Scheduling could be partly to blame. Indian Prime Minister Narendra Modi hosted a two-day Shanghai Cooperation Organization meeting by video in July, whereas last year’s summit saw Xi travel to Kazakhstan — his first trip outside China since January 2020.
Other major international summits, such as the G-20 and Asia-Pacific Economic Cooperation, fall in the second half of this year.
The Chinese leader is expected to attend a summit of emerging economy leaders in Johannesburg this month. While Putin will participate in that event virtually, to excuse South Africa from having to execute an International Criminal Court arrest warrant for him, Modi has confirmed his in-person presence.
The White House’s reported plan to blacklist Hong Kong’s John Lee () from the APEC leaders’ summit in San Francisco this November, however, could deter Xi from attending. Lee is sanctioned for his role in diminishing Hong Kong’s autonomy under a security law imposed by Xi. The Chinese leader’s absence would remove an opportunity for his first visit to the US since Joe Biden became president in 2021.
China’s worsening global image has made it harder for democratic leaders to host Xi, according to Neil Thomas, a fellow for Chinese politics at Asia Society Policy Institute’s Center for China Analysis. Xi’s handling of the pandemic, alleged human rights abuses in Xinjiang and refusal to condemn Putin’s war in Ukraine have all damaged ties with the West.
“Elected leaders in the West are more likely to attract criticism than win praise for meeting with Xi,” he added. “It’s bad politically to meet with Xi.”
Before the pandemic, European guests accounted for at least 14 percent of Xi’s annual visiting delegations, hitting 20 percent in 2019. This year, that figure is at just 8 percent.
British Prime Minister Rishi Sunak is highly unlikely to travel to China before the UK’s next general election, as he faces increasingly skeptical views of China at home.
Xi’s next major opportunity to host a group of world leaders will come in October at the Belt and Road Initiative summit. That event attracted nearly 39 heads of states in 2019, 10 more than the first summit in 2017.
But it’s still unclear who will attend. European nations including France, Germany, Greece and the Czech Republic plan to skip the forum, the Wall Street Journal reported last week.
Italy, the only Group of Seven nation to have signed on to the pact, is planning to exit the controversial agreement. China’s Foreign Ministry blamed “some forces” for “maliciously” politicizing Italy’s role in the BRI, in a statement yesterday. Such moves had “disrupted cooperation” and wouldn’t benefit anyone, the ministry added.

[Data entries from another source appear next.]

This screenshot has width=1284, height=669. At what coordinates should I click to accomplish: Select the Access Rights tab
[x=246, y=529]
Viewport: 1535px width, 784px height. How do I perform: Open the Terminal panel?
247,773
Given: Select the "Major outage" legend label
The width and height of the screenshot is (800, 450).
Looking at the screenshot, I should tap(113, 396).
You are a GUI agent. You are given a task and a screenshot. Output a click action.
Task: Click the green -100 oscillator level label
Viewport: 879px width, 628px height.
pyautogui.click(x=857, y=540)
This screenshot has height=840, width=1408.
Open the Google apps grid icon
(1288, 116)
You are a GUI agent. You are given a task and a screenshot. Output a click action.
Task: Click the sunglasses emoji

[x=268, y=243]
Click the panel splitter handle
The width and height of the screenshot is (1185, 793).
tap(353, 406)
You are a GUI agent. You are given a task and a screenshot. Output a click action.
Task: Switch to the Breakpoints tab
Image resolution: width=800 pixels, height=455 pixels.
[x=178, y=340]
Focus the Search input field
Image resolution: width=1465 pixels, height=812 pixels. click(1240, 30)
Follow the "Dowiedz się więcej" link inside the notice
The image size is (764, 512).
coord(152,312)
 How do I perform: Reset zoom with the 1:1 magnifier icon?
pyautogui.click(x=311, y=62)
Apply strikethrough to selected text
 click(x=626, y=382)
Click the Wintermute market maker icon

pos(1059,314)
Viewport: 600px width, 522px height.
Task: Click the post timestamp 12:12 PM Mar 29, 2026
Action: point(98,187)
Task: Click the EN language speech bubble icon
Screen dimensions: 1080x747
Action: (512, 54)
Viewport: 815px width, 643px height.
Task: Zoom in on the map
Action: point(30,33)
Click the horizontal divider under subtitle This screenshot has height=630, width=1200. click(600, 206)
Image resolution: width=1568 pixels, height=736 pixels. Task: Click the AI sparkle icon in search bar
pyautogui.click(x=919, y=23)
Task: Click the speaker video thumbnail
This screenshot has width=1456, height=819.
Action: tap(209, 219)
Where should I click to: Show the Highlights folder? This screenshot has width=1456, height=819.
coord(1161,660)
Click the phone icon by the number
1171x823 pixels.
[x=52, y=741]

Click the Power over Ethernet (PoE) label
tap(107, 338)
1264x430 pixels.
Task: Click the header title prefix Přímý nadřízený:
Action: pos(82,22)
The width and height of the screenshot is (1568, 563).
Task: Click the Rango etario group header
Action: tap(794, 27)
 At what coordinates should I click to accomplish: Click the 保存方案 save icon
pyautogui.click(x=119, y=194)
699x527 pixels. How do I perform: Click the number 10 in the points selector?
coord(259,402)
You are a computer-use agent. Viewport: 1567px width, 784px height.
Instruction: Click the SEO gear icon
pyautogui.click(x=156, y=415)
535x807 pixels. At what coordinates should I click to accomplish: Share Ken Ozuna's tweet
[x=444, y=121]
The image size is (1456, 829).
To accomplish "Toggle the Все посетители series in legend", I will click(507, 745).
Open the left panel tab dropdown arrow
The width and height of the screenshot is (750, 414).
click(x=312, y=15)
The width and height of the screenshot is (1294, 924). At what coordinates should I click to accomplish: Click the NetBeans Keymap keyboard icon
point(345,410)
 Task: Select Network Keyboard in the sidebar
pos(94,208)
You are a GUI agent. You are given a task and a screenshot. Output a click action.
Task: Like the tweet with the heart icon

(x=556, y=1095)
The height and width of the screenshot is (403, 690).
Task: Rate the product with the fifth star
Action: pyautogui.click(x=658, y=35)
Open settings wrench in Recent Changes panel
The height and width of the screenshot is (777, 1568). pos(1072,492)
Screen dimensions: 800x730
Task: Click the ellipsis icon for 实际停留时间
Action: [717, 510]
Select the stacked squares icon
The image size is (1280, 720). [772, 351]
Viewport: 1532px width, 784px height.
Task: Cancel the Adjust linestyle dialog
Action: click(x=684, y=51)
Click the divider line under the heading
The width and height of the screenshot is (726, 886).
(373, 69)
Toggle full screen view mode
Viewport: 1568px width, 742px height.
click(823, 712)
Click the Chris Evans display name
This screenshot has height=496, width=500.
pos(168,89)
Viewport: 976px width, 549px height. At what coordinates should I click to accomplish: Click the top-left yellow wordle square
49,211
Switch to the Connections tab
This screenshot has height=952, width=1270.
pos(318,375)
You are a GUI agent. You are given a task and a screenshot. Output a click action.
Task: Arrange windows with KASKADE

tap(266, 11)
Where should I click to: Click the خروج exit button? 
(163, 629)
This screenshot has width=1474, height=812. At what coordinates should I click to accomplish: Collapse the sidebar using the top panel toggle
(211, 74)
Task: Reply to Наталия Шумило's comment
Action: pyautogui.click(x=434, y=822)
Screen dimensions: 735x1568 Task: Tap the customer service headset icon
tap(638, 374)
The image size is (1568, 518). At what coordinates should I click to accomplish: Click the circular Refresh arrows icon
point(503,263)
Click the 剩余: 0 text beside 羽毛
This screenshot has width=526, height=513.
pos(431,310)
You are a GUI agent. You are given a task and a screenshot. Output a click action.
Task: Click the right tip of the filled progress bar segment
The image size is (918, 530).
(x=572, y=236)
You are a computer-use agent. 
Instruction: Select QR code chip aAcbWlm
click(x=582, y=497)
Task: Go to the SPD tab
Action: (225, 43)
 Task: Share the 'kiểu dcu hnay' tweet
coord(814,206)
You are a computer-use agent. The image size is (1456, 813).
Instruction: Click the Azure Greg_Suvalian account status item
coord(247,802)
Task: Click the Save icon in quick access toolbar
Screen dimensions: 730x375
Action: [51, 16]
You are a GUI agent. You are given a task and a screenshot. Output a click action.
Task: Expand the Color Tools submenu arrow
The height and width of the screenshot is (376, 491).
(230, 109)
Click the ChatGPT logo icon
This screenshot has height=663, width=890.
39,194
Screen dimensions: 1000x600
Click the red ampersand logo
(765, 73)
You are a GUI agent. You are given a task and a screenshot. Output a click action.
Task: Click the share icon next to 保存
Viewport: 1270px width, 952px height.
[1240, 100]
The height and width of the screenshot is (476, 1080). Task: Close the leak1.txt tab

While Xi called for “meticulous efforts” to prepare for the forum last month, he’s unlikely to pay too much attention to the guest list.
“The priority of his third term is security and securing his ruling internally,” said Alfred Wu, an associate professor at the Lee Kuan Yew School of Public Policy in Singapore. “Xi’s probably quite confident about his status as world No. 2, so he’d expect others to come to China to visit him.”